REVIEW: Earthseed by Pamela Sargent



12010981

STATS:
PUBLISHER:
FORMAT:
YA TRILOGY
Sequels:
Farseed
Seed Seeker


Earthseed was originally published in 1983. The three part series has been completed for some time, but now that a motion picture is imminent, Tor has re-released the entire trilogy. I’m very glad they have! I knew nothing about the author but the premise of this book really drew me in.
Zoheret is the center of the story. This doesn’t make her stand to much apart from her community. In fact Zoheret has many of the same emotions and worries of her community. She does how ever have a firm sense of right and wrong and is not afraid to act on it.
Zoheret lives on Ship. For the past fifteen years ship has been her home. Ship monitors every aspect of Zoheret and her companions life: their food intake, physical activity and social interactions. Ship is also monitoring the universe she is hurtling through looking for a planet the community of teens can settle on.
Earth is far behind them, presumably destroyed or uninhabitable, all that remains of the human race is the group of children onboard Ship. As Ship is closer to releasing the children on a suitable planet, she must test their readiness in a yearly survival competition. This year though the combatants are strangely  changed. Two boys Manuel and Ho are in the midst of a fierce personal rivalry and teams are being formed and lines are being crossed.

As ship moves the children into the Hollow, a simulated environment that separates them from all of Ships comforts, tempers rise and fights begin. In the Hollow the children have to build their own shelters, hunt for food and form leadership councils. Ship doesn’t interact with the children at all during this phase of their training but they can still communicate with her in case of emergencies.

Seeking advice and medical treatment for  an injured friend from Ship, Zoheret finds out there are many secrets aboard her familiar home and that they may not be the only ones onboard Ship.

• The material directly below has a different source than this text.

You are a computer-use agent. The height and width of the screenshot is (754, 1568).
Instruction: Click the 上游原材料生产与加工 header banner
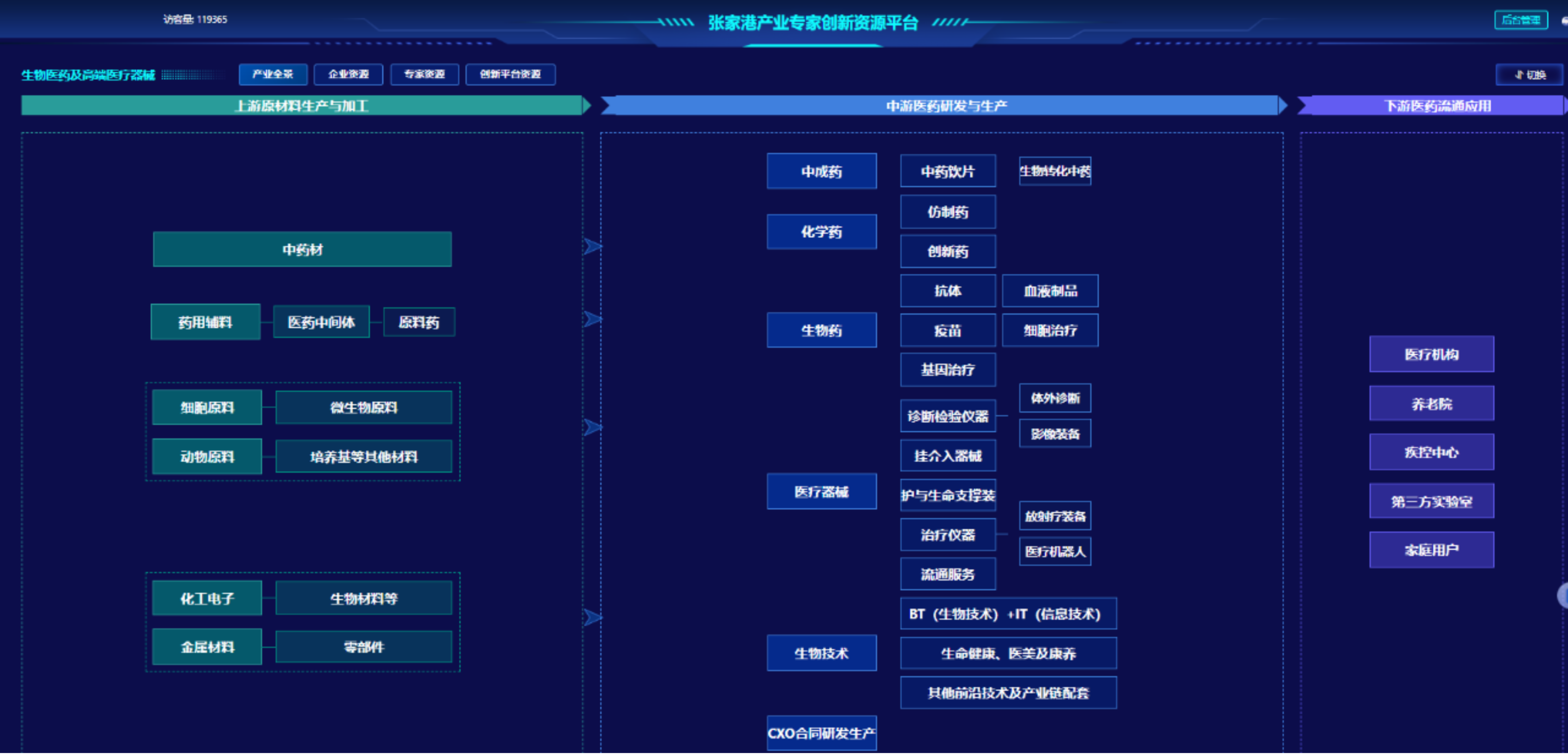[x=302, y=106]

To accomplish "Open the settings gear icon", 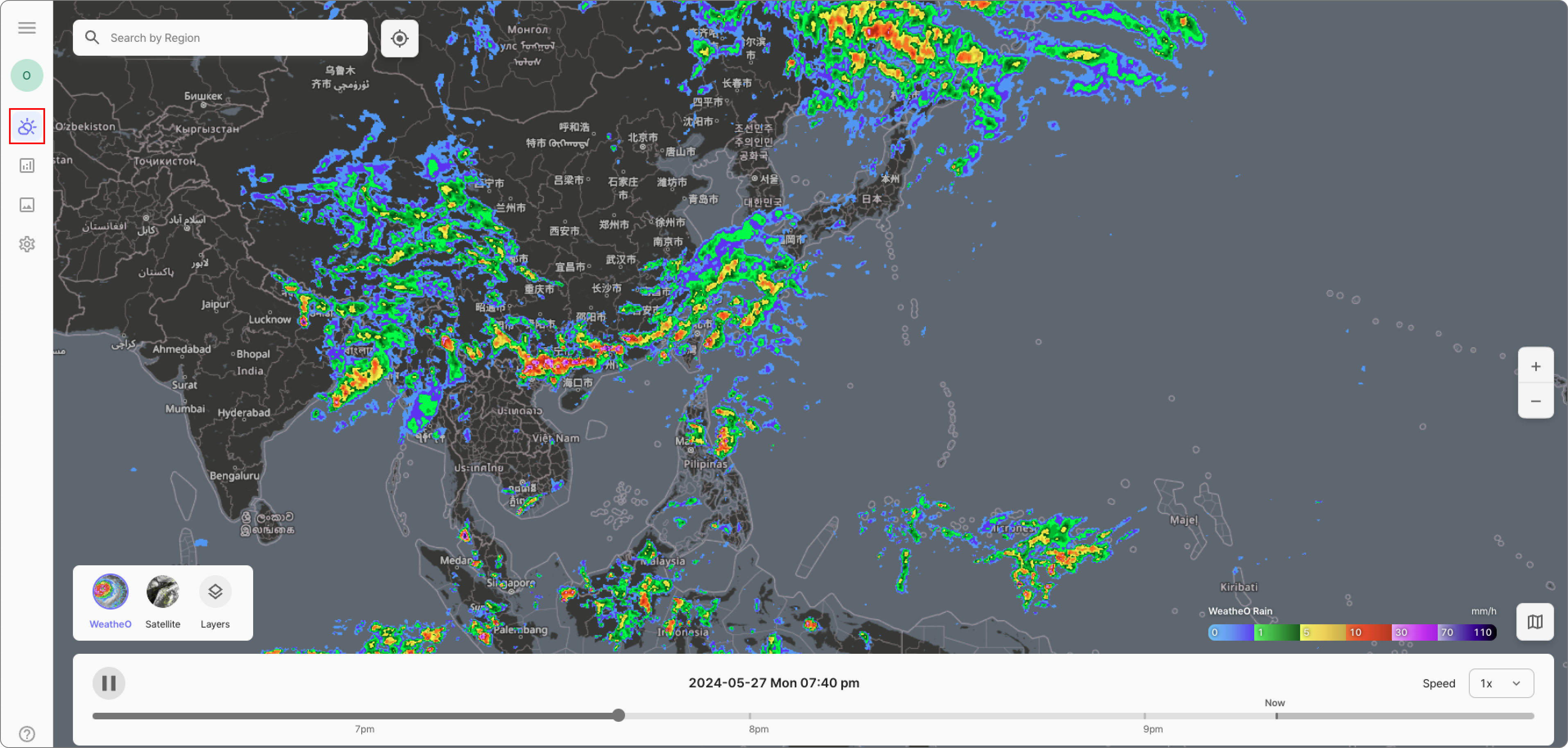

With echoes of themes from the book  Lord of the Flies , and a keen  observation on the nature of human society , this book was really engaging.  Even millions of miles from home these children are still human, and fall prey to human fallacies. Combine that with their youth and there is a powder keg of emotions and violence to be explored.

I really don't want to give much more of this book away as there are several plot twists that change the direction of the book quite quickly. I thought a lot about the Beth Revis’s  Across the Universe while reading Earthseed. Their are a lot of differences between the two but fans of the psychological and Science Fiction elements of that story will really enjoy Earthseed.

Thanks to Tor for the opportunity to review this book, I’m really looking forward to reading Farseed!